[start Material provided]

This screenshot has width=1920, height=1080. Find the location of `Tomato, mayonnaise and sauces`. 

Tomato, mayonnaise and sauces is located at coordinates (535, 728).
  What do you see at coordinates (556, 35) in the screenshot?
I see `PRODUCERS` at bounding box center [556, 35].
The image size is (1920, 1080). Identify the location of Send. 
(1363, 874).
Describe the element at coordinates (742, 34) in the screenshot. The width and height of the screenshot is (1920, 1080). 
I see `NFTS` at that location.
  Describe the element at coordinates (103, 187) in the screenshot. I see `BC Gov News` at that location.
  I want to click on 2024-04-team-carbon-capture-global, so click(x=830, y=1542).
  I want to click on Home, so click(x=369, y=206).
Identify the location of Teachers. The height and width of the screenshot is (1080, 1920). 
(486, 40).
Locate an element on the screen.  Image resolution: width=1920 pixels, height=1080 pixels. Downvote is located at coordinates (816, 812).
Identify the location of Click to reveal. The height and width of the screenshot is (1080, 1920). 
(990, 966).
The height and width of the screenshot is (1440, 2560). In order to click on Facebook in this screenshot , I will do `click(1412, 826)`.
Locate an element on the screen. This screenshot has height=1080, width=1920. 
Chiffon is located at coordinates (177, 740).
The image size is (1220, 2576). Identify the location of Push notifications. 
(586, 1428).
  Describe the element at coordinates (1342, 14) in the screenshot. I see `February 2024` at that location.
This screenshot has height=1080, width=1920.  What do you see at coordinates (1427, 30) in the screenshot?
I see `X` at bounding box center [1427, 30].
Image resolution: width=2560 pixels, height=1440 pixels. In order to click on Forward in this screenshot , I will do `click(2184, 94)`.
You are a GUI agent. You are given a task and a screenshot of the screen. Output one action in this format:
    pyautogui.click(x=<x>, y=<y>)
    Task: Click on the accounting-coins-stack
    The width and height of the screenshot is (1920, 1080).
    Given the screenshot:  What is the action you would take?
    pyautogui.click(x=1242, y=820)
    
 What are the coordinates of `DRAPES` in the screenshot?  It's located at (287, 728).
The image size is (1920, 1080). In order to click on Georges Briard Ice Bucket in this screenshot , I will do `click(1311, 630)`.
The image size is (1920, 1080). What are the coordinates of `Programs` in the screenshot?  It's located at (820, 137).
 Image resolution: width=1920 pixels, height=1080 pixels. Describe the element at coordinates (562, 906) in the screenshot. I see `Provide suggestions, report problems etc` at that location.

[end Material provided]

What this task involves: Lay out each line of the items above as a Markdown table with the columns Row and Line, numbering the rows in order. Leave out blank lines.

Answer to the task:
| Row | Line |
|---|---|
| 1 | This screenshot has width=1920, height=1080. Find the location of `Tomato, mayonnaise and sauces`.  |
| 2 | Tomato, mayonnaise and sauces is located at coordinates (535, 728). |
| 3 |   What do you see at coordinates (556, 35) in the screenshot? |
| 4 | I see `PRODUCERS` at bounding box center [556, 35]. |
| 5 | The image size is (1920, 1080). Identify the location of Send.  |
| 6 | (1363, 874). |
| 7 | Describe the element at coordinates (742, 34) in the screenshot. The width and height of the screenshot is (1920, 1080).  |
| 8 | I see `NFTS` at that location. |
| 9 |   Describe the element at coordinates (103, 187) in the screenshot. I see `BC Gov News` at that location. |
| 10 |   I want to click on 2024-04-team-carbon-capture-global, so click(x=830, y=1542). |
| 11 |   I want to click on Home, so click(x=369, y=206). |
| 12 | Identify the location of Teachers. The height and width of the screenshot is (1080, 1920).  |
| 13 | (486, 40). |
| 14 | Locate an element on the screen.  Image resolution: width=1920 pixels, height=1080 pixels. Downvote is located at coordinates (816, 812). |
| 15 | Identify the location of Click to reveal. The height and width of the screenshot is (1080, 1920).  |
| 16 | (990, 966). |
| 17 | The height and width of the screenshot is (1440, 2560). In order to click on Facebook in this screenshot , I will do `click(1412, 826)`. |
| 18 | Locate an element on the screen. This screenshot has height=1080, width=1920.  |
| 19 | Chiffon is located at coordinates (177, 740). |
| 20 | The image size is (1220, 2576). Identify the location of Push notifications.  |
| 21 | (586, 1428). |
| 22 |   Describe the element at coordinates (1342, 14) in the screenshot. I see `February 2024` at that location. |
| 23 | This screenshot has height=1080, width=1920.  What do you see at coordinates (1427, 30) in the screenshot? |
| 24 | I see `X` at bounding box center [1427, 30]. |
| 25 | Image resolution: width=2560 pixels, height=1440 pixels. In order to click on Forward in this screenshot , I will do `click(2184, 94)`. |
| 26 | You are a GUI agent. You are given a task and a screenshot of the screen. Output one action in this format: |
| 27 |     pyautogui.click(x=<x>, y=<y>) |
| 28 |     Task: Click on the accounting-coins-stack |
| 29 |     The width and height of the screenshot is (1920, 1080). |
| 30 |     Given the screenshot:  What is the action you would take? |
| 31 |     pyautogui.click(x=1242, y=820) |
| 32 |  What are the coordinates of `DRAPES` in the screenshot?  It's located at (287, 728). |
| 33 | The image size is (1920, 1080). In order to click on Georges Briard Ice Bucket in this screenshot , I will do `click(1311, 630)`. |
| 34 | The image size is (1920, 1080). What are the coordinates of `Programs` in the screenshot?  It's located at (820, 137). |
| 35 |  Image resolution: width=1920 pixels, height=1080 pixels. Describe the element at coordinates (562, 906) in the screenshot. I see `Provide suggestions, report problems etc` at that location. |